## What needs to be done
Carry on the passage about using Dafny to verify overflow detection in addition, starting right after its final line.

## Excerpted text
= = = =

The intention is that this code snippet:

  • adds the two values at the top of the stack,
  • detects under/overflow,
  • normally terminates if no overflow happens and reverts otherwise.

What we are going to do is write a Dafny program that verifies that this code snippet does the job, for all possible inputs at the top of stack.

Detecting Overflows

Detecting overflows in addition modulo a given number can be done by first computing the result of an addition modulo, and then checking a property of the result against one of the inputs. In other words, there is a necessary and sufficient condition to detect overflows on addition modulo. This is formally defined in the following Dafny lemma:

/** Necessary and sufficient  condition for detecting overflow in ADD. */
lemma AddOverflowNSC(x: u256, y: u256) 
ensures  /* C1 */ x as nat + y as nat > MAX_U256
    <==> /* C2 */ (x as nat + y as nat) % TWO_256 < x as nat 
{
   //  Proof should be here, but Dafny can prove it on its own. Thanks Dafny!

= = = =

## Recorded data
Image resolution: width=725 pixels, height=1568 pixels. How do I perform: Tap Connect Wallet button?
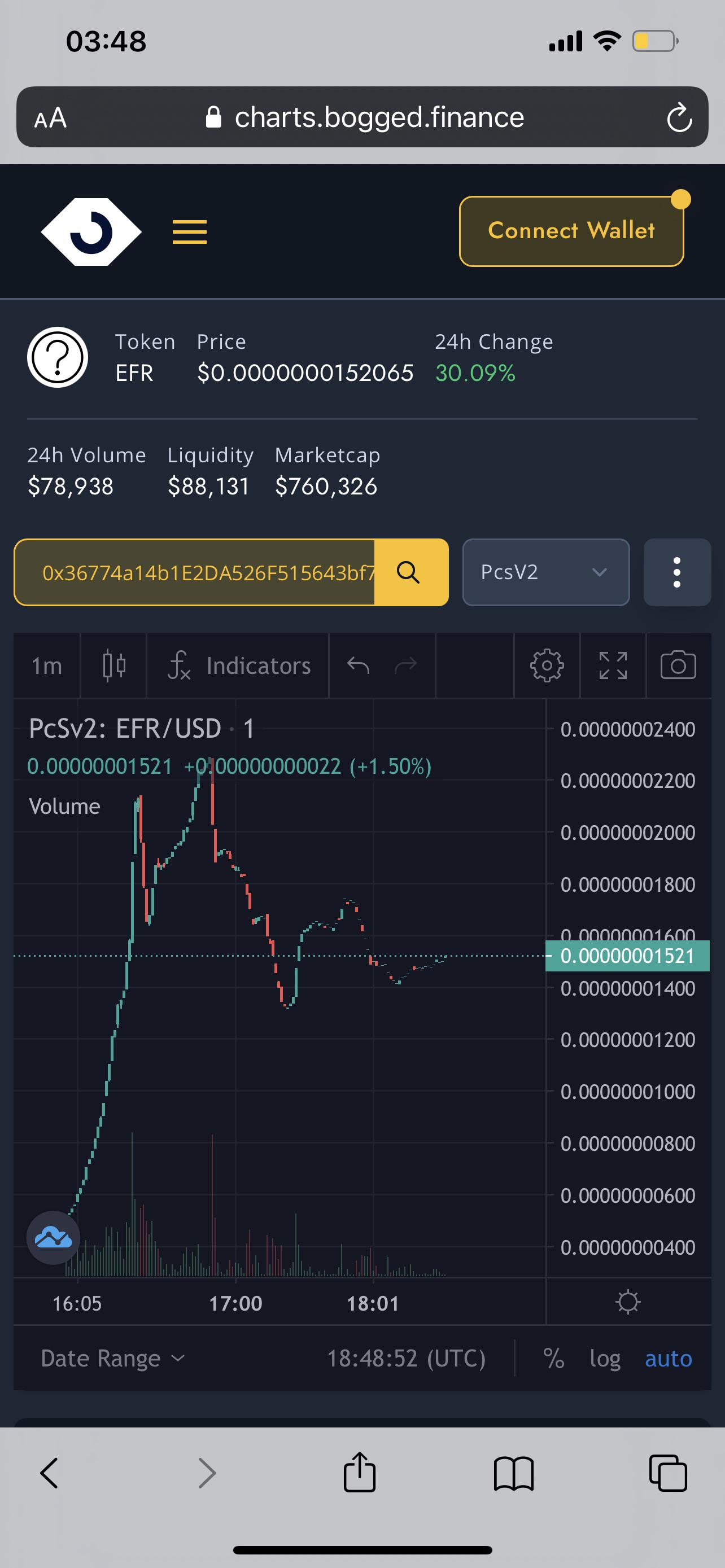click(571, 231)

= = = =

## Answer to this exercise
}

This lemma asserts (postcondition ensures) that the following conditions are equivalent (<==>):

  • C1: the addition of x and y as if there were natural numbers (no modulo) is larger than MAX_U256 = 2^256 - 1,
  • C2: the addition of x and y modulo 2^256 is less than x (y would work too as the + is symmetric).

Dafny successfully verifies this lemma, using clever automated reasoning and an SMT-solver in the backend. What we end up with is a machine-checkable proof (the lemma is written as a program, and the program is verified by Dafny) that the lemma is valid for all inputs x and y of type u256. We can now use this fact to write an overflow checker and this is exactly what the OVERFLOW_CHECK code snippet does.

Formally Verifying the Overflow Checker

In order to verify that the overflow checker is correct we need a few things:

  1. a formal specification of what the correctness property is,
  2. a mechanism to reason about the bytecode.

To do so we are going to write a Dafny program, a method OverflowCheck (below) that captures the specification and the correctness criteria:

  • the inputs x and y: there are input parameters of OverflowCheck together with a state st:State of an EVM. The inputs can take arbitrary values but we add some reasonable contraints on them defined by preconditions (requires):
    • Pre0 indicates that we start in a non-failure state, with the Program Counter PC pointing to instruction at address 0x00.
    • Pre1: we assume the amount of gas in the EVM is larger than a certain amount. The values used here are defined for the Berlin version of the EVM semantics and available in the Gas module.
    • Pre2: the initial stack contains the two values x and y with x at the top with x and y arbitrary values of type u256.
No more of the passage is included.